Count how many lines in the items below contain the string "list", and reply with that number alone.

Stored data entries

• • • •

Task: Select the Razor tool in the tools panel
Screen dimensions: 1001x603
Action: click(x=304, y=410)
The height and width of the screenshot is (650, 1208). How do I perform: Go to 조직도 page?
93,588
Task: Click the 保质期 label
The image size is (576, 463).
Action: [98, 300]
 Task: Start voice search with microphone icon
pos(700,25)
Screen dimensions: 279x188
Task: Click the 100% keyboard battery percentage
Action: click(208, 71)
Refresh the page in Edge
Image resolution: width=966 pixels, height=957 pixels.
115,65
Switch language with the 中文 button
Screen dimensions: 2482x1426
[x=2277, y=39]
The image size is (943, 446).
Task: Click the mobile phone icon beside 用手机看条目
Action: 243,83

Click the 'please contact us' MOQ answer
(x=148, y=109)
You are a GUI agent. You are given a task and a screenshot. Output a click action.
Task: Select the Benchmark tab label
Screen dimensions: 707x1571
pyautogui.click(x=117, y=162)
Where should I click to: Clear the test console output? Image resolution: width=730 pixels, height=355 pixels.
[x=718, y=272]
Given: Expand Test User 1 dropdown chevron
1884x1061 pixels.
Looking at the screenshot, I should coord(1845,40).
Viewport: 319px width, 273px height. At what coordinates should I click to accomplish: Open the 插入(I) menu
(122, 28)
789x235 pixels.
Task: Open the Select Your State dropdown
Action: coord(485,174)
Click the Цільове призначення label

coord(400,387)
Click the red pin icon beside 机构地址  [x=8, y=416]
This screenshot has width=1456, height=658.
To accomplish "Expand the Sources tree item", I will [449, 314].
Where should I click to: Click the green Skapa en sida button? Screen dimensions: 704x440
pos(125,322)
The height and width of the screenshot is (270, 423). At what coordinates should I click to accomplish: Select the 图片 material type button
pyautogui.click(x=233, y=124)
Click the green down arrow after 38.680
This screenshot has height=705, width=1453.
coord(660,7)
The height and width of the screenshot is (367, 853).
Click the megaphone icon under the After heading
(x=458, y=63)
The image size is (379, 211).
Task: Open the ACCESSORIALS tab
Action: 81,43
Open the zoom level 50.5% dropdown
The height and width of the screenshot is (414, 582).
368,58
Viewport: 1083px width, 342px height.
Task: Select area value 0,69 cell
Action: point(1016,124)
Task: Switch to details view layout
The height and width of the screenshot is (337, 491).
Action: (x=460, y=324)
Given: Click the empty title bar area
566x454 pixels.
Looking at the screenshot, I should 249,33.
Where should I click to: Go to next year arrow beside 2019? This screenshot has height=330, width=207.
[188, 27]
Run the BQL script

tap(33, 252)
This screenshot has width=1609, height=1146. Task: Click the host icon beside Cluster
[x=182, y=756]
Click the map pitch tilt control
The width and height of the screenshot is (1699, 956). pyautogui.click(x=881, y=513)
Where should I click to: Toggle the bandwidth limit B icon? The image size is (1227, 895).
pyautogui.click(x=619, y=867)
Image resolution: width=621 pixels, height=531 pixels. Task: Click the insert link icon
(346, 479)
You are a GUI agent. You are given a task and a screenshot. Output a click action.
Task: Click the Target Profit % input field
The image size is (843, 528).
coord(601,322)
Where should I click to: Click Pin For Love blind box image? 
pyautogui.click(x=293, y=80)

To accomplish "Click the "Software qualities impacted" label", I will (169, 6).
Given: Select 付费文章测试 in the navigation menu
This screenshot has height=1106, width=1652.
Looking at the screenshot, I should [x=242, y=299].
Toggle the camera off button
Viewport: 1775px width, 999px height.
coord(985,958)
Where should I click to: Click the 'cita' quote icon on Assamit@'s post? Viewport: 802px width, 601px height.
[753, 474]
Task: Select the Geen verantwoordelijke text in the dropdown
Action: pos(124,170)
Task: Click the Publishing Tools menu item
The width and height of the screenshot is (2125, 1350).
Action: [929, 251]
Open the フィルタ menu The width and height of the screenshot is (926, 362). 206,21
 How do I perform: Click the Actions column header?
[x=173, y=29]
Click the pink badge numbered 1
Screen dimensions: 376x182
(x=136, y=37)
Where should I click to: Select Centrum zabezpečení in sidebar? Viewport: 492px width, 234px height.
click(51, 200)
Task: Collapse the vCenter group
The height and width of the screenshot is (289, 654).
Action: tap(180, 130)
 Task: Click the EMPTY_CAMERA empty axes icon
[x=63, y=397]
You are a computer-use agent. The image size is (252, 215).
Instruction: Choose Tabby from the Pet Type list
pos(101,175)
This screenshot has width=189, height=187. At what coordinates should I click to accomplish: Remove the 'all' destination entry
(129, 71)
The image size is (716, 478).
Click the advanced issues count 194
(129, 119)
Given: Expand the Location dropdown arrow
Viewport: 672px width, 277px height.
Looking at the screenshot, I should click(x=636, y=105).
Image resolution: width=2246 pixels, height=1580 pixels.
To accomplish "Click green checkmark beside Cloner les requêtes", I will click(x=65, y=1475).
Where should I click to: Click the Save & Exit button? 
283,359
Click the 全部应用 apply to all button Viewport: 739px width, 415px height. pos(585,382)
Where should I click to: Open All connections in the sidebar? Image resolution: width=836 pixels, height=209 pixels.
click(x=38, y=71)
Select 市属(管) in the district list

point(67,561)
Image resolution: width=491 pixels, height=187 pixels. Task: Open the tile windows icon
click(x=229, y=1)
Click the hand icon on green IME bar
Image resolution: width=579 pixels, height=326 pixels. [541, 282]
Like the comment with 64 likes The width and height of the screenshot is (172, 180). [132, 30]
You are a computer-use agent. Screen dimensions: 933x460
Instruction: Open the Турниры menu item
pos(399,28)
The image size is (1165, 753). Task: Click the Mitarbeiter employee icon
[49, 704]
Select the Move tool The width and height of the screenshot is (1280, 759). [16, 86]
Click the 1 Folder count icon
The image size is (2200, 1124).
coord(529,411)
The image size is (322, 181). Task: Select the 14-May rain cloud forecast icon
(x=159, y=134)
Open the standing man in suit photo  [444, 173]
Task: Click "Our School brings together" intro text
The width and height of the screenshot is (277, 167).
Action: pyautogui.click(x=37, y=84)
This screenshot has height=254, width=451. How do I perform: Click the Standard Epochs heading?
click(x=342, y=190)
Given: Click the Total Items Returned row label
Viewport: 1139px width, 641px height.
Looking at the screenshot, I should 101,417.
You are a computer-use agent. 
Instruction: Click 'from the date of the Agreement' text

• • • •

The reply — 2